14. Februar 2018

Experten in Fremdsprachen

Im Baselbiet ist es schon seit Jahren klar: Die Politik hat zu grossen Einfluss auf die Schule. Sagen die Bürgerlichen und machten sich vor vier Jahren daran, die Erziehungsdirektion nach Jahrzehnten sozialdemokratischer Unterwanderung in die bürgerliche Verantwortung zu überführen. Was auch gelang. Dank der flächendeckenden Plakatkampagne der pädagogischen Fundi-Vereinigung «Starke Schule» wurde die bis dato nicht als Bildungspolitikerin in Erscheinung getretene Monica Gschwind Nachfolgerin des Ex-Gewerkschafters Urs Wüthrich.
Hurra, kein Mist zum Abstimmen, Basler Zeitung, 14.2. von Manfred Messmer


Die Bürgerlichen haben sich zum langen Marsch durch die Institution aufgemacht. Die von linken Beamten unterwanderte Direktion soll Schritt für Schritt ideologisch auf Kurs gebracht werden. Was wohl dann erreicht ist, wenn die Linke im übernächsten Wahlkampf wehklagt, die Erziehungsdirektion sei rechts unterwandert.

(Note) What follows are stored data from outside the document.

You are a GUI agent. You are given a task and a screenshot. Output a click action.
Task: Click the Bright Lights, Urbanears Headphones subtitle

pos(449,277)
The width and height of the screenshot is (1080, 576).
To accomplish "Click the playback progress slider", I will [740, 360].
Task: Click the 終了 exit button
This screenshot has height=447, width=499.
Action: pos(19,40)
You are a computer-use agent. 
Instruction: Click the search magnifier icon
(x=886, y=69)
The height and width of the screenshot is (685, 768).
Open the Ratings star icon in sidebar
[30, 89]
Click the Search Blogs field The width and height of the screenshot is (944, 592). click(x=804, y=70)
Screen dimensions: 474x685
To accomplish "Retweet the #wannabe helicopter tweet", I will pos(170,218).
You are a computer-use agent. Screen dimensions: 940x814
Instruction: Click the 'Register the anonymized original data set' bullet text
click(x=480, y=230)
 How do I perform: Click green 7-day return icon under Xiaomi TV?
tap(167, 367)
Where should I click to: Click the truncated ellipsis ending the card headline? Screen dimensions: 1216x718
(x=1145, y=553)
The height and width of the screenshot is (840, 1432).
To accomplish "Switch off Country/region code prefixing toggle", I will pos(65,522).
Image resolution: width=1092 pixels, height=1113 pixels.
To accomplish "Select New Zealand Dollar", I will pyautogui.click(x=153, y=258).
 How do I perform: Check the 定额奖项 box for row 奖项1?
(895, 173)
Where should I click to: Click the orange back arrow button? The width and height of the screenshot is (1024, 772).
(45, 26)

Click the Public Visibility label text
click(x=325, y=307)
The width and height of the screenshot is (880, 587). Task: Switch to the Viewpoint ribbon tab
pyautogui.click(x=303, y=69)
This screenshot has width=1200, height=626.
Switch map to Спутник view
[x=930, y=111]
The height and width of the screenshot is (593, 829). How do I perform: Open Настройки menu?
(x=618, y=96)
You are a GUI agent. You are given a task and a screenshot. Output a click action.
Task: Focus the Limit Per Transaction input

Der Weg dorthin wird mit den Initiativen der Kampforganisation «Starke Schule» des Irgendwie-grün-Landrats Jürg Wiedemann geebnet. Letzte Woche konnte der sprachkompetente Allschwiler Mathe-Lehrer erneut punkten: Im Schaukampf um den Frühfranzösischunterricht. Nun bin ich, was Frühfranzösisch anbelangt, ebenso ein Experte wie ein FDP-Landrat aus Arlesheim, der den «Mille feuilles-Unterricht» an den Baselbieter Primarschulen liberal-populistisch als «Mist» bezeichnete. Deshalb weiss ich, dass man mit der von den Bürgerlichen forcierten Bildungs-Restauration hin zur Woggi-Grammatikpaukmethode vielen Schülergenerationen die Lust an der französischen Sprache für den Rest ihres Lebens erfolgreich ausgetrieben hat. Zum Beispiel auch mir. Es gibt nun mal nichts Dooferes, als zwanzig Wörtli auswendig zu lernen, um diese am nächsten Tag an einer schriftlichen Prüfung abrufen zu können. Ganz zu schweigen vom fast schon militärischen Grammatik-Drill alter Schule.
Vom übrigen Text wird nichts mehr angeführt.